* start Records supplied *

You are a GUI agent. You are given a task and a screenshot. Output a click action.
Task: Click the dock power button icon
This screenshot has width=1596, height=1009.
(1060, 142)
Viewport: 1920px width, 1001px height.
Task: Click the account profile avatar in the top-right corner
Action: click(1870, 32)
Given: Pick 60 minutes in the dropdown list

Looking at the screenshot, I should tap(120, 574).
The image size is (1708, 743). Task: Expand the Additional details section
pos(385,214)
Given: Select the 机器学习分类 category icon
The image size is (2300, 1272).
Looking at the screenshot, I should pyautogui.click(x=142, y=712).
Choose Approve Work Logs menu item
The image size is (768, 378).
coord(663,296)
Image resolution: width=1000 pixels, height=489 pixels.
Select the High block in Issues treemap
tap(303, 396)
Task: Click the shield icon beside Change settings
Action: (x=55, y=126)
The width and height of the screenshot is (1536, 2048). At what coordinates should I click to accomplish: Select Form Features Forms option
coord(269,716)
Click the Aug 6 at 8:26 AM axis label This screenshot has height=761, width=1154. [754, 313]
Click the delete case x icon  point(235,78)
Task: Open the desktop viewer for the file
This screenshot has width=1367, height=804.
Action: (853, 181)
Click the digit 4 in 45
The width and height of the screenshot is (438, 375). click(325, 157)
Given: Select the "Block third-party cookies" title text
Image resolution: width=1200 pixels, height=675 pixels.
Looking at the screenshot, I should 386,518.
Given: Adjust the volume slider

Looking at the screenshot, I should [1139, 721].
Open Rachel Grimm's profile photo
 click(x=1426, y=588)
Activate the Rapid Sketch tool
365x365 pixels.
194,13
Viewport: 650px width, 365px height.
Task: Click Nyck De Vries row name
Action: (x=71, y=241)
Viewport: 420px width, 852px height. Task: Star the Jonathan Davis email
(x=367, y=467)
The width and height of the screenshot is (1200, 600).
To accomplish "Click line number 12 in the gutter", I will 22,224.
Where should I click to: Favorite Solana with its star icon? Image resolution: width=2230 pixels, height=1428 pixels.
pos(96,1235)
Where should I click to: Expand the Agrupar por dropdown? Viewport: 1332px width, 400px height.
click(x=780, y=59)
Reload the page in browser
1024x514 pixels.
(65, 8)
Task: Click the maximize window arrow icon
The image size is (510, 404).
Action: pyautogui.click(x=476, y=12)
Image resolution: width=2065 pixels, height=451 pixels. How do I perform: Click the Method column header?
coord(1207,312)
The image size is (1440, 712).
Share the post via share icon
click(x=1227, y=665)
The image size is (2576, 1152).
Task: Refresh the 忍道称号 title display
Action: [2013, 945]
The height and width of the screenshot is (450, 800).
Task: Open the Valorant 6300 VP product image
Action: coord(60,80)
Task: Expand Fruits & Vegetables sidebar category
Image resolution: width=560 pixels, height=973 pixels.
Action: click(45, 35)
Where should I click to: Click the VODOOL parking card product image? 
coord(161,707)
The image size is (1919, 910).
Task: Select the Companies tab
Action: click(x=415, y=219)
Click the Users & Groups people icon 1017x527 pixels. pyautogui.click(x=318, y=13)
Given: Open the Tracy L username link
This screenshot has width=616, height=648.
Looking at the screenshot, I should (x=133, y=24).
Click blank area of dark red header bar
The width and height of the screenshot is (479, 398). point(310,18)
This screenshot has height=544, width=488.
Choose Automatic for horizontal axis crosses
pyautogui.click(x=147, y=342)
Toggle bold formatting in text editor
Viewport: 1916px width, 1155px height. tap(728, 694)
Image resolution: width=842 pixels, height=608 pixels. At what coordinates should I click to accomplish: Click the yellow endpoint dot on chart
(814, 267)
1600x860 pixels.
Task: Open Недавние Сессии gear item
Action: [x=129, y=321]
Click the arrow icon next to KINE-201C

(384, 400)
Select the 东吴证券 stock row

* end Records supplied *

Copy the data word for word, beginning at the line that contains "Where should I click to: Expand" and ending after the line that contains "coord(1207,312)".

Where should I click to: Expand the Agrupar por dropdown? Viewport: 1332px width, 400px height.
click(x=780, y=59)
Reload the page in browser
1024x514 pixels.
(65, 8)
Task: Click the maximize window arrow icon
The image size is (510, 404).
Action: pyautogui.click(x=476, y=12)
Image resolution: width=2065 pixels, height=451 pixels. How do I perform: Click the Method column header?
coord(1207,312)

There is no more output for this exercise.